Part Number: DP83867IS

Hello everyone,

we're developing a board for our customer with several DP83867IS ethernet PHYs, and our customer will use several of these boards in a rack with a custom backplane. For testing we built a test connector we can use instead of the backplane where we create a connection between two of the PHYs on our board. The connection length is very short, approximately 15cm/5" from PHY to PHY.

We've run a test where the link is established and a ping from one PHY to the other is executed. (ping 172.16.1.1 -s 20000 -w 30). The connection is then severed by putting one of the PHYs in power down mode.
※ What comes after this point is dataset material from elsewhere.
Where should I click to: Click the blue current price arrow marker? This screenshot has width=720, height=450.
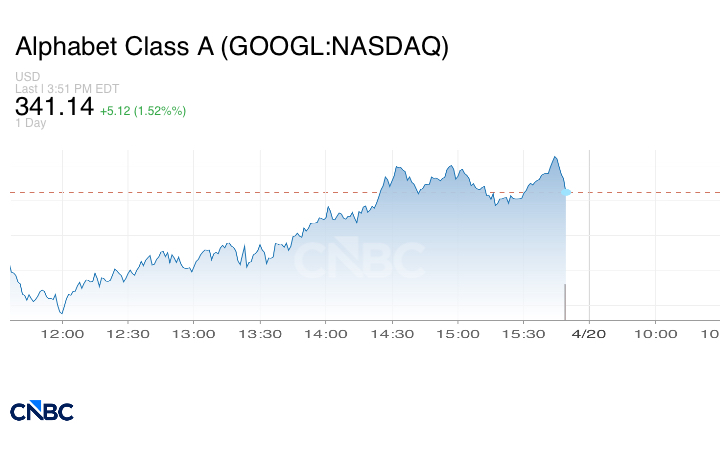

Afterwards the PHY is woke up again and the test is repeated.

Every once in a while the established link is unstable. That is packets are lost and the receiver reports errors in the Receiver Error Counter Register. This state persists for prolonged periods of time (at least hours, probably until the link is severed). Once disconnected and reconnected the link is stable again (I assume it's just a question of likelihood until two bad links get established back to back).

We've had problems with the link before and were able to mitigate the issue by changing the DSP Feedforward Equalizer Configuration to 0x0E81, but it seems this does not completely solve the issue.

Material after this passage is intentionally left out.